Content starts
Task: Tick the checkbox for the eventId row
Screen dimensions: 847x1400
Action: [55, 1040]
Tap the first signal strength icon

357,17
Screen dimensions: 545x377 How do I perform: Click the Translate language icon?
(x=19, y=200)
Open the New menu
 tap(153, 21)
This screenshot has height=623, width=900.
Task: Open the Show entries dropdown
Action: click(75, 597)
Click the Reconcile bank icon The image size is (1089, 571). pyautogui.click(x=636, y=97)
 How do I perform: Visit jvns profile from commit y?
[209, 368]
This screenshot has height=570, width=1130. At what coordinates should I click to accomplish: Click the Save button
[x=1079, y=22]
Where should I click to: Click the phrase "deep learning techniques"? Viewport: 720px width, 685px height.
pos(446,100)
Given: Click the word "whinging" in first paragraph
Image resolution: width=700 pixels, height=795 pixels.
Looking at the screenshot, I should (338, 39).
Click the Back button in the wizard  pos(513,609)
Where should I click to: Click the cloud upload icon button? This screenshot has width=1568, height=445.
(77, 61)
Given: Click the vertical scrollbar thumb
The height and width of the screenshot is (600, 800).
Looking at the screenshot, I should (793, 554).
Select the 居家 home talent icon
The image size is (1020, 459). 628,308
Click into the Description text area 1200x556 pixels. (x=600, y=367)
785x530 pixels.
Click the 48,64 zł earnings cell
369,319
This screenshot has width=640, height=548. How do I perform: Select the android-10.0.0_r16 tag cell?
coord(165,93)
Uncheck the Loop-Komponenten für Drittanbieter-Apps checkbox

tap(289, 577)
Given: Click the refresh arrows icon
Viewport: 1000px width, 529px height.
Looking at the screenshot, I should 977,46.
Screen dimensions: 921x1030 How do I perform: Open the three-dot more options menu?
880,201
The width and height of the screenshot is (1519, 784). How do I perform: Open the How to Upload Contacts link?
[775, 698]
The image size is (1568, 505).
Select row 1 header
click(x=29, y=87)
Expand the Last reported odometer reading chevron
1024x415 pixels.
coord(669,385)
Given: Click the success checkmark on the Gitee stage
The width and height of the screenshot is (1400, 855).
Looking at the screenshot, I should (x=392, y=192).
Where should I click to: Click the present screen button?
Content ends
What you write must be identical to the material above.

→ **PROBLEM SOLUTION**:
Task: Tick the checkbox for the eventId row
Screen dimensions: 847x1400
Action: [55, 1040]
Tap the first signal strength icon

357,17
Screen dimensions: 545x377 How do I perform: Click the Translate language icon?
(x=19, y=200)
Open the New menu
 tap(153, 21)
This screenshot has height=623, width=900.
Task: Open the Show entries dropdown
Action: click(75, 597)
Click the Reconcile bank icon The image size is (1089, 571). pyautogui.click(x=636, y=97)
 How do I perform: Visit jvns profile from commit y?
[209, 368]
This screenshot has height=570, width=1130. At what coordinates should I click to accomplish: Click the Save button
[x=1079, y=22]
Where should I click to: Click the phrase "deep learning techniques"? Viewport: 720px width, 685px height.
pos(446,100)
Given: Click the word "whinging" in first paragraph
Image resolution: width=700 pixels, height=795 pixels.
Looking at the screenshot, I should (338, 39).
Click the Back button in the wizard  pos(513,609)
Where should I click to: Click the cloud upload icon button? This screenshot has width=1568, height=445.
(77, 61)
Given: Click the vertical scrollbar thumb
The height and width of the screenshot is (600, 800).
Looking at the screenshot, I should (793, 554).
Select the 居家 home talent icon
The image size is (1020, 459). 628,308
Click into the Description text area 1200x556 pixels. (x=600, y=367)
785x530 pixels.
Click the 48,64 zł earnings cell
369,319
This screenshot has width=640, height=548. How do I perform: Select the android-10.0.0_r16 tag cell?
coord(165,93)
Uncheck the Loop-Komponenten für Drittanbieter-Apps checkbox

tap(289, 577)
Given: Click the refresh arrows icon
Viewport: 1000px width, 529px height.
Looking at the screenshot, I should 977,46.
Screen dimensions: 921x1030 How do I perform: Open the three-dot more options menu?
880,201
The width and height of the screenshot is (1519, 784). How do I perform: Open the How to Upload Contacts link?
[775, 698]
The image size is (1568, 505).
Select row 1 header
click(x=29, y=87)
Expand the Last reported odometer reading chevron
1024x415 pixels.
coord(669,385)
Given: Click the success checkmark on the Gitee stage
The width and height of the screenshot is (1400, 855).
Looking at the screenshot, I should (x=392, y=192).
Where should I click to: Click the present screen button?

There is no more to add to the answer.